The problem – Copy out all lines of the records in which the word "sort" appears.

[Collection entries]
------------------------------------------------

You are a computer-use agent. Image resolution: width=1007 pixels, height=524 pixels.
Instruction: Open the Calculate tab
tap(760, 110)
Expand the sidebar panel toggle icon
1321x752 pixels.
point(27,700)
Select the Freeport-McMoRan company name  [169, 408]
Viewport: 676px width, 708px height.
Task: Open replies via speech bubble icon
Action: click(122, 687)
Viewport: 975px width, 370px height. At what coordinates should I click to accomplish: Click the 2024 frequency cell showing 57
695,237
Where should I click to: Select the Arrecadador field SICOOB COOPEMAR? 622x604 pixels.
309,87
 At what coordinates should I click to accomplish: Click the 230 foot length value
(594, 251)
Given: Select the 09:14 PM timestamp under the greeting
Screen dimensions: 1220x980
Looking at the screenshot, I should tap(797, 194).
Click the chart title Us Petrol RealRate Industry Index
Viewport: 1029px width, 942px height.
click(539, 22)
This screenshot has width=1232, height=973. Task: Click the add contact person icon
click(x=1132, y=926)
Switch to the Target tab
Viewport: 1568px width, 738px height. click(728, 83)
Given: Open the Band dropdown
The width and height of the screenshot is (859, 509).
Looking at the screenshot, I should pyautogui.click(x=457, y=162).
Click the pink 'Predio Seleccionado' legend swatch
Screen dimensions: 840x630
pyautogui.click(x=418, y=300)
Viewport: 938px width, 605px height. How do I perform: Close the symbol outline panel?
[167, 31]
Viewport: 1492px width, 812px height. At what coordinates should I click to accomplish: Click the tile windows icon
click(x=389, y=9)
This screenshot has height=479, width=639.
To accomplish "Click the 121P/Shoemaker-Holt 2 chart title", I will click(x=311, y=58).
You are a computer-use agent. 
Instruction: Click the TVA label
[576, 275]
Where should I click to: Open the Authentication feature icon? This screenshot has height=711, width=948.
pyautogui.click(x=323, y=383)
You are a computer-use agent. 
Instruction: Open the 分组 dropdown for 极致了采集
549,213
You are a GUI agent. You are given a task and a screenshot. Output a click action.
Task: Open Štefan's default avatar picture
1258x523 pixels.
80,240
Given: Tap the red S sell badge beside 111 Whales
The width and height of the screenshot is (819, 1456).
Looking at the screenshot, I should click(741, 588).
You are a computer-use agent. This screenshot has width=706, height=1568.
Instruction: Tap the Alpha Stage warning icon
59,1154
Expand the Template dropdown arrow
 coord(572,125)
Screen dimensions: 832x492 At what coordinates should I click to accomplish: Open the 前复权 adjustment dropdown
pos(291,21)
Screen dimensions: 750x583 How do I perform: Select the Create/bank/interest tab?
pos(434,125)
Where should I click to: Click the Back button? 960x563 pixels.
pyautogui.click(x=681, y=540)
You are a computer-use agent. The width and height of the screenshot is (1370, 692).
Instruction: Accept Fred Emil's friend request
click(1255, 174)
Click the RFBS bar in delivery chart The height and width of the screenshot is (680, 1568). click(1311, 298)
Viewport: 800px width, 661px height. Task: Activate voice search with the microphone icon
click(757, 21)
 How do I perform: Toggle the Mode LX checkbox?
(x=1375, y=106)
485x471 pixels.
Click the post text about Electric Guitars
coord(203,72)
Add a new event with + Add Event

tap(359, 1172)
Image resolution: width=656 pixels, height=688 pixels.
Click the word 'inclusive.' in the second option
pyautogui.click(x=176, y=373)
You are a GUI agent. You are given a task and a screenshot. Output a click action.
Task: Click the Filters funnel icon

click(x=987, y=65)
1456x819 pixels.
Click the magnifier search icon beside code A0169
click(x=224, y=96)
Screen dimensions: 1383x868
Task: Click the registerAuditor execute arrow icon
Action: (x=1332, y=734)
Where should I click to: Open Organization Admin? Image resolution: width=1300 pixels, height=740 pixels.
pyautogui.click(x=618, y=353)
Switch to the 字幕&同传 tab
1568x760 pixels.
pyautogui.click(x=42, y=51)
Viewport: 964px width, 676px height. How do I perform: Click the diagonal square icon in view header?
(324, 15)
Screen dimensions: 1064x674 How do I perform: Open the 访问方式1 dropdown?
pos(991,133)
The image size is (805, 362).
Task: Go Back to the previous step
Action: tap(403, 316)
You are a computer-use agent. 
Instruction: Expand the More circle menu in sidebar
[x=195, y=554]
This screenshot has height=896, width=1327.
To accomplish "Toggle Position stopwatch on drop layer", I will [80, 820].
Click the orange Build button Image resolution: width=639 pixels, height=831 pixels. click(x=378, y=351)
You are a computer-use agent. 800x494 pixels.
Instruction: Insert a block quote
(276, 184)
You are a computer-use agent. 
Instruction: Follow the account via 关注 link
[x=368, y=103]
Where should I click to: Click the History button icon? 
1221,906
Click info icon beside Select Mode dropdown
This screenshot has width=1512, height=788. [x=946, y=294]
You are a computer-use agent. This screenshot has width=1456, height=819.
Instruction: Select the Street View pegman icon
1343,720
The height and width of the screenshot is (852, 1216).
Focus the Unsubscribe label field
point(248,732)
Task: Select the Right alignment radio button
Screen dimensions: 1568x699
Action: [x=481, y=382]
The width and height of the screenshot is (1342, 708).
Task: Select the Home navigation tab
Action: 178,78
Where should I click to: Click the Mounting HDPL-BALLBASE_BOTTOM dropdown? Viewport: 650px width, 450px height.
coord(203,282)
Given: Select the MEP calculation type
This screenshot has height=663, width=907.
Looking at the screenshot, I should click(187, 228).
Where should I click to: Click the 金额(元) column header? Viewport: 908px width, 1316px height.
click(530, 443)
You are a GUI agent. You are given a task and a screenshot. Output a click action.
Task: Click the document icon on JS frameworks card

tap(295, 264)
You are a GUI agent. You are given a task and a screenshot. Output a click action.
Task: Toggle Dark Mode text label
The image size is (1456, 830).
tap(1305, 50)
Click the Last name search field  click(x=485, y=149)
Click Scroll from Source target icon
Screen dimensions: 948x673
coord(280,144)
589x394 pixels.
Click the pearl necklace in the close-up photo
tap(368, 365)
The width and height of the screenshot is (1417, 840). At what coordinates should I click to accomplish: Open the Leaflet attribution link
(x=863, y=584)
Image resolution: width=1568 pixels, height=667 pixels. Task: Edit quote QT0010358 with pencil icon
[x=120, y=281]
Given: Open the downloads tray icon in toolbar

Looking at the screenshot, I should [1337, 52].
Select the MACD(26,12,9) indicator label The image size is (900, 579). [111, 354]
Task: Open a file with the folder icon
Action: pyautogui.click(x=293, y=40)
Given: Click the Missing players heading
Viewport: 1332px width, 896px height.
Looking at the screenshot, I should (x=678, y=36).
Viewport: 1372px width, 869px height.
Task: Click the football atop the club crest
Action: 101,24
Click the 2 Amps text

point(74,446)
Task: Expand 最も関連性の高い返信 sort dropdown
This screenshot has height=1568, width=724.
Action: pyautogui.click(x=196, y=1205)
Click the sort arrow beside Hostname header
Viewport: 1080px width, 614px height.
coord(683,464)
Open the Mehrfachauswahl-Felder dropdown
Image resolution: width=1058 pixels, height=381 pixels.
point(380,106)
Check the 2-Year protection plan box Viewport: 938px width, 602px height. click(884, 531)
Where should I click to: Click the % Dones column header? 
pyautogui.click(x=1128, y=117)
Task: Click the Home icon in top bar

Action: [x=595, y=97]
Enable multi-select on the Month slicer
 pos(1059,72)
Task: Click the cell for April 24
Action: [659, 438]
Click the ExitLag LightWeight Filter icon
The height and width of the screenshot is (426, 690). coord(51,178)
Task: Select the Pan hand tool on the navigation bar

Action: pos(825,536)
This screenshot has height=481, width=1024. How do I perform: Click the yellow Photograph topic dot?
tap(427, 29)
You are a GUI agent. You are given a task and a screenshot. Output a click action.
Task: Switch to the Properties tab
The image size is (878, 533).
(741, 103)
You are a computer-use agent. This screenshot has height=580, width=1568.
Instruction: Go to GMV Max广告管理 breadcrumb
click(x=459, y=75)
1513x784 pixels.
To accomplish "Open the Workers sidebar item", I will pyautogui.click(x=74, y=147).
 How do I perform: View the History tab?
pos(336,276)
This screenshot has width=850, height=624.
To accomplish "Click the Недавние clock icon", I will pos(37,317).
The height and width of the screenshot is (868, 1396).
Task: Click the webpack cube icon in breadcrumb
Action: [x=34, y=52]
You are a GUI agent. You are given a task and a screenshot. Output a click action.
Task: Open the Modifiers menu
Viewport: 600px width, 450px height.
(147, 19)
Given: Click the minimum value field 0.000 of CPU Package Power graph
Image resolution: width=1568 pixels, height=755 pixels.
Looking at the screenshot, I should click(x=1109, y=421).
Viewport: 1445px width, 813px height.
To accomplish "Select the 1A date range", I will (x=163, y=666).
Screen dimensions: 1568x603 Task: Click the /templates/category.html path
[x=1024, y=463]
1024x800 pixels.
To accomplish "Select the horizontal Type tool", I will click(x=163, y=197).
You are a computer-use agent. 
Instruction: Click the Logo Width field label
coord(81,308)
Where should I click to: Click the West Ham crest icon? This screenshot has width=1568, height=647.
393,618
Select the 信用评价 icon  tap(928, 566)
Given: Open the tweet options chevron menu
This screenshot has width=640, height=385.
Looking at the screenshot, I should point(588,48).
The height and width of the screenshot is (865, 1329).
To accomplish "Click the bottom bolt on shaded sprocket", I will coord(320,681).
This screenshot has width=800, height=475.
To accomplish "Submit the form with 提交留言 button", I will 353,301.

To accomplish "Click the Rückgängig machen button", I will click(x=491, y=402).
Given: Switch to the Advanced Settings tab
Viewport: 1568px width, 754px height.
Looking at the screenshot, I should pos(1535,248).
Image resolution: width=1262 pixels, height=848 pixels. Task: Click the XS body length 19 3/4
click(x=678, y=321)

------------------------------------------------

Written answer –
Task: Expand 最も関連性の高い返信 sort dropdown
Click the sort arrow beside Hostname header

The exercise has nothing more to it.